TRY IT ▸
Your response should contain every record below, copied exactly.

***

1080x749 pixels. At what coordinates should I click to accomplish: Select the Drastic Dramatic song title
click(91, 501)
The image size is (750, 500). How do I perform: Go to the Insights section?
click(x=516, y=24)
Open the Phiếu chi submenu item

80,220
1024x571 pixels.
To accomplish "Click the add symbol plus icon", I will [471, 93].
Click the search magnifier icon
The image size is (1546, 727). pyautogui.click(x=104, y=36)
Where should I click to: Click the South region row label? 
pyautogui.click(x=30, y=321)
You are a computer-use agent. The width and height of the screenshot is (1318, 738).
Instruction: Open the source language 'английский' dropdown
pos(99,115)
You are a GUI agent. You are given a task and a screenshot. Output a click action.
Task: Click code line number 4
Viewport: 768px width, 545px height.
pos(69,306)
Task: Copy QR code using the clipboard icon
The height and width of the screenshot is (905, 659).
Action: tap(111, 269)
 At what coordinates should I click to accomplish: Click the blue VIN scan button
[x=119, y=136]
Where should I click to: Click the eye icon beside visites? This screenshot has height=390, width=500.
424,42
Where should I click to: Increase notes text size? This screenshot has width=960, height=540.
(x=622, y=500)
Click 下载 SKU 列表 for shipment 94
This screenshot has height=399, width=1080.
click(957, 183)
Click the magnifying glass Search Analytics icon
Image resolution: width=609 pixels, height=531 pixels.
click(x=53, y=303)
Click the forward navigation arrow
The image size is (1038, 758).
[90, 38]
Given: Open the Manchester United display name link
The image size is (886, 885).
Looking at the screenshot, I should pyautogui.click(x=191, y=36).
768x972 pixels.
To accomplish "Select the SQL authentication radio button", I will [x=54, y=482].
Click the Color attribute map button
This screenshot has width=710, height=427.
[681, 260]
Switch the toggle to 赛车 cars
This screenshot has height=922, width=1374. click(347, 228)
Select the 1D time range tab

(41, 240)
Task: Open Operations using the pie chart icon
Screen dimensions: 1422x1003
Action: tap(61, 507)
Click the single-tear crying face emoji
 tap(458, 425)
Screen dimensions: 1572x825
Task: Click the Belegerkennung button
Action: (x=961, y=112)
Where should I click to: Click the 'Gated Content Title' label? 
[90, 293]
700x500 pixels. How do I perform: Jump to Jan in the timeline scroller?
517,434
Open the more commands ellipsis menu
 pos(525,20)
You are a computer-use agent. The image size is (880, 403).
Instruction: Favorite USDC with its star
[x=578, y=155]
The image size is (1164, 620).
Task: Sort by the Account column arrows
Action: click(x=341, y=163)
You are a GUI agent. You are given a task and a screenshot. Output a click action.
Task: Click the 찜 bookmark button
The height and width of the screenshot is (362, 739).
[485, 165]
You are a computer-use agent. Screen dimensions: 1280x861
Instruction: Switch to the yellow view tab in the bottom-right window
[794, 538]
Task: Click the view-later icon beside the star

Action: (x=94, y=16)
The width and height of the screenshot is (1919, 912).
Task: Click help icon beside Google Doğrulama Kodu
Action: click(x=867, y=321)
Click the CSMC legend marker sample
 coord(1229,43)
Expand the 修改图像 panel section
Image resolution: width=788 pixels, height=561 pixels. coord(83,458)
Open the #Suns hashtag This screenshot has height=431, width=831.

***

EXERCISE OUTPUT ▸
1080x749 pixels. At what coordinates should I click to accomplish: Select the Drastic Dramatic song title
click(91, 501)
The image size is (750, 500). How do I perform: Go to the Insights section?
click(x=516, y=24)
Open the Phiếu chi submenu item

80,220
1024x571 pixels.
To accomplish "Click the add symbol plus icon", I will [471, 93].
Click the search magnifier icon
The image size is (1546, 727). pyautogui.click(x=104, y=36)
Where should I click to: Click the South region row label? 
pyautogui.click(x=30, y=321)
You are a computer-use agent. The width and height of the screenshot is (1318, 738).
Instruction: Open the source language 'английский' dropdown
pos(99,115)
You are a GUI agent. You are given a task and a screenshot. Output a click action.
Task: Click code line number 4
Viewport: 768px width, 545px height.
pos(69,306)
Task: Copy QR code using the clipboard icon
The height and width of the screenshot is (905, 659).
Action: tap(111, 269)
 At what coordinates should I click to accomplish: Click the blue VIN scan button
[x=119, y=136]
Where should I click to: Click the eye icon beside visites? This screenshot has height=390, width=500.
424,42
Where should I click to: Increase notes text size? This screenshot has width=960, height=540.
(x=622, y=500)
Click 下载 SKU 列表 for shipment 94
This screenshot has height=399, width=1080.
click(957, 183)
Click the magnifying glass Search Analytics icon
Image resolution: width=609 pixels, height=531 pixels.
click(x=53, y=303)
Click the forward navigation arrow
The image size is (1038, 758).
[90, 38]
Given: Open the Manchester United display name link
The image size is (886, 885).
Looking at the screenshot, I should pyautogui.click(x=191, y=36).
768x972 pixels.
To accomplish "Select the SQL authentication radio button", I will [x=54, y=482].
Click the Color attribute map button
This screenshot has width=710, height=427.
[681, 260]
Switch the toggle to 赛车 cars
This screenshot has height=922, width=1374. click(347, 228)
Select the 1D time range tab

(41, 240)
Task: Open Operations using the pie chart icon
Screen dimensions: 1422x1003
Action: tap(61, 507)
Click the single-tear crying face emoji
 tap(458, 425)
Screen dimensions: 1572x825
Task: Click the Belegerkennung button
Action: (x=961, y=112)
Where should I click to: Click the 'Gated Content Title' label? 
[90, 293]
700x500 pixels. How do I perform: Jump to Jan in the timeline scroller?
517,434
Open the more commands ellipsis menu
 pos(525,20)
You are a computer-use agent. The image size is (880, 403).
Instruction: Favorite USDC with its star
[x=578, y=155]
The image size is (1164, 620).
Task: Sort by the Account column arrows
Action: click(x=341, y=163)
You are a GUI agent. You are given a task and a screenshot. Output a click action.
Task: Click the 찜 bookmark button
The height and width of the screenshot is (362, 739).
[485, 165]
You are a computer-use agent. Screen dimensions: 1280x861
Instruction: Switch to the yellow view tab in the bottom-right window
[794, 538]
Task: Click the view-later icon beside the star

Action: (x=94, y=16)
The width and height of the screenshot is (1919, 912).
Task: Click help icon beside Google Doğrulama Kodu
Action: click(x=867, y=321)
Click the CSMC legend marker sample
 coord(1229,43)
Expand the 修改图像 panel section
Image resolution: width=788 pixels, height=561 pixels. coord(83,458)
Open the #Suns hashtag This screenshot has height=431, width=831.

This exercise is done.